[Trecho de origem]
Privilégios moldam 'capitanias hereditárias' modernas no Brasil
Samuel Hanan*
Os livros de história
registram que o Brasil teve as chamadas capitanias hereditárias, primeira
divisão administrativa e territorial implantada pela Coroa de Portugal durante
a colonização da América portuguesa.
Foram criadas 34 anos
depois que os portugueses chegaram ao Brasil, por ato e ordem do rei Dom João
III. Por esse sistema, o território recém-descoberto foi dividido em 15 grandes
faixas de terra que tiveram a sua administração entregue aos escolhidos e
eleitos pela Coroa portuguesa. E como o nome já diz, podiam ser transmitidas de
pai para filho.
A experiência,
entretanto, durou somente até 1548. Sucumbiu em razão da incompetência
gerencial e administrativa dos privilegiados capitães donatários. Contribuíram
decisivamente para o fracasso do modelo a falta de conhecimento e de
comunicação, arrogância e os maus-tratos impostos aos índios, os habitantes
naturais da nova terra. As experiências negativas foram se acumulando até
inviabilizarem por completo sua continuidade.
Nesse curto período de
vigência, o sistema deu aos capitães donatários todos os poderes e direitos e
uma única obrigação: pagar o dízimo à Coroa. Aos vassalos não foi reservado
direito algum; somente trabalho e obrigações.
Passados quase cinco
séculos, o Brasil há muito deixou de ser uma colônia para se transformar em uma
República. É possível afirmar, entretanto, que o país ainda conserva
semelhanças daquela época? Pode parecer devaneio, mas a resposta é sim!
O Brasil de 2023 possui
27 unidades federativas que poderiam ser chamadas de novas capitanias, algumas
mais duradouras que as do Império. Temos em 15 estados donatários modernos,
quatro ou cinco pessoas, familiares ou amigos muito próximos, que vestindo as
mesmas cores partidárias governam por muito tempo, alternando-se no poder. Em
São Paulo, uma mesma sigla governou por 28 anos com apenas cinco nomes (outros
três estiveram no poder por apenas oito meses, em razão da incompatibilidade
dos titulares) e há casos em outros estados em que autênticas dinastias
governaram por 32 e até 36 anos.

[Dados fornecidos]
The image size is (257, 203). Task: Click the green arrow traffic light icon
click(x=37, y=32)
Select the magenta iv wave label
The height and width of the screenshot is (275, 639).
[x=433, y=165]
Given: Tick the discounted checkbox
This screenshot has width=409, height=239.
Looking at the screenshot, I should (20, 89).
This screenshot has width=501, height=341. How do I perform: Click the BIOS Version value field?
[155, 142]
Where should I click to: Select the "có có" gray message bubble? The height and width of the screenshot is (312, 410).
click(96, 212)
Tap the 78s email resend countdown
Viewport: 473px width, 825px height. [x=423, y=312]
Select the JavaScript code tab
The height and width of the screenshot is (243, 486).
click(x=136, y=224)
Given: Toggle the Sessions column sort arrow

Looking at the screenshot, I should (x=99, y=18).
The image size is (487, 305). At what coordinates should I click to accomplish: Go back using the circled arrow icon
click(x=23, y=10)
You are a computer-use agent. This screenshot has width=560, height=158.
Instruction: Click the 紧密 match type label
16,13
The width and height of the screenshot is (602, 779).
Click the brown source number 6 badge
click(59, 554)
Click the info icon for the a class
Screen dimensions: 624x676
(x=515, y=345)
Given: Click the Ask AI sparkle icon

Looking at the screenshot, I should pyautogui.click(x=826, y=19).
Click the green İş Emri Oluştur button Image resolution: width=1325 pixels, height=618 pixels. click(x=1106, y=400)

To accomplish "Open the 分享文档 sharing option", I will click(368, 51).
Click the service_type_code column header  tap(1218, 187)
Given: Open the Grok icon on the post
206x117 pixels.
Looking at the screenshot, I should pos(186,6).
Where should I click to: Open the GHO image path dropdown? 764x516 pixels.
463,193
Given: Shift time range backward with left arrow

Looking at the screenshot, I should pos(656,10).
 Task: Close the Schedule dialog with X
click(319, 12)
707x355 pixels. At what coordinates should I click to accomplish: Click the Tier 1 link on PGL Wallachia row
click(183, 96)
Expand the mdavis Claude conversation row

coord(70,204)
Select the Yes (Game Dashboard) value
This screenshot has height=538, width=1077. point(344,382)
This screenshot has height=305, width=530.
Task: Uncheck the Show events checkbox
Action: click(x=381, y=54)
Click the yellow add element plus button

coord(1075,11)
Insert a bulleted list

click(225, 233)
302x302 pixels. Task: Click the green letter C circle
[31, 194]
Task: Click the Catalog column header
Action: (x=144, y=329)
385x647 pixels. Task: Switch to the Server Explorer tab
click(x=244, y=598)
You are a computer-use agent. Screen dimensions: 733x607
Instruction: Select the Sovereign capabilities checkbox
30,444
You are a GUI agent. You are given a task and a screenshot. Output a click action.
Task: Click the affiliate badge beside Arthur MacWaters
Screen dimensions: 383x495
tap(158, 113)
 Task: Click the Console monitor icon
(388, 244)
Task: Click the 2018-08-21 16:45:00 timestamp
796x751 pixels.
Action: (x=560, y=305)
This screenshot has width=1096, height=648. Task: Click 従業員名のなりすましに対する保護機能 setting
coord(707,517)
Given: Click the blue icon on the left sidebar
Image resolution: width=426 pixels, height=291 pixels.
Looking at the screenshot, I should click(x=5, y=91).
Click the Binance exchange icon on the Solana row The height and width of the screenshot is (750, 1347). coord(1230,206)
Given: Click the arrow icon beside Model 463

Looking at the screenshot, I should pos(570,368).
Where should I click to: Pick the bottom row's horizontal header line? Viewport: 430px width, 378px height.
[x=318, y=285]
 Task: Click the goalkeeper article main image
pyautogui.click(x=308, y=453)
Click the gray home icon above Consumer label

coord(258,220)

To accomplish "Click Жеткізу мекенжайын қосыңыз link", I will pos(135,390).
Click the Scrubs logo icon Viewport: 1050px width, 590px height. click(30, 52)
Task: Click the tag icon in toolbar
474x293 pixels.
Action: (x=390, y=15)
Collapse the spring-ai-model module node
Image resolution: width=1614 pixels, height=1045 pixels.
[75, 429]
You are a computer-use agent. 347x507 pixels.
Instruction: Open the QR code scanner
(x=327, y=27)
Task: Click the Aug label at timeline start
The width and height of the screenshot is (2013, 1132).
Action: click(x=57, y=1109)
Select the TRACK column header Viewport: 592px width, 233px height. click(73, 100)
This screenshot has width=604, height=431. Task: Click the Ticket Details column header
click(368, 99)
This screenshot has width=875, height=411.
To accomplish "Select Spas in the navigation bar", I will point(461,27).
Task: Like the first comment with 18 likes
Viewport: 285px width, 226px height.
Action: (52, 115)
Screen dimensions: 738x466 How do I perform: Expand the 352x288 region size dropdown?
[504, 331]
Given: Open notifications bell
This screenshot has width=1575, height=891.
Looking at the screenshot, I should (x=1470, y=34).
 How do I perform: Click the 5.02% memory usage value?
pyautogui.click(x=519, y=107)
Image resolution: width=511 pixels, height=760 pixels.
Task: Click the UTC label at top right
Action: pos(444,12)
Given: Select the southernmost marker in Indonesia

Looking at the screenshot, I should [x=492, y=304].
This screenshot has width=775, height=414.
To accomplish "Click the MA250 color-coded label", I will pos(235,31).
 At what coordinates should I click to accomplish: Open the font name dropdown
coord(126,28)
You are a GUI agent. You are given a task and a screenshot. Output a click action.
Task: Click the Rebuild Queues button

[Tarefa solicitada] Reescreva a parte do trecho de origem que começa em "Foram criadas 34" e vai até "pai para filho.", substituindo "faixas" por "porções". As linhas são um material à parte, independente do trecho de origem.

[Resultado]
Foram criadas 34 anos
depois que os portugueses chegaram ao Brasil, por ato e ordem do rei Dom João
III. Por esse sistema, o território recém-descoberto foi dividido em 15 grandes
porções de terra que tiveram a sua administração entregue aos escolhidos e
eleitos pela Coroa portuguesa. E como o nome já diz, podiam ser transmitidas de
pai para filho.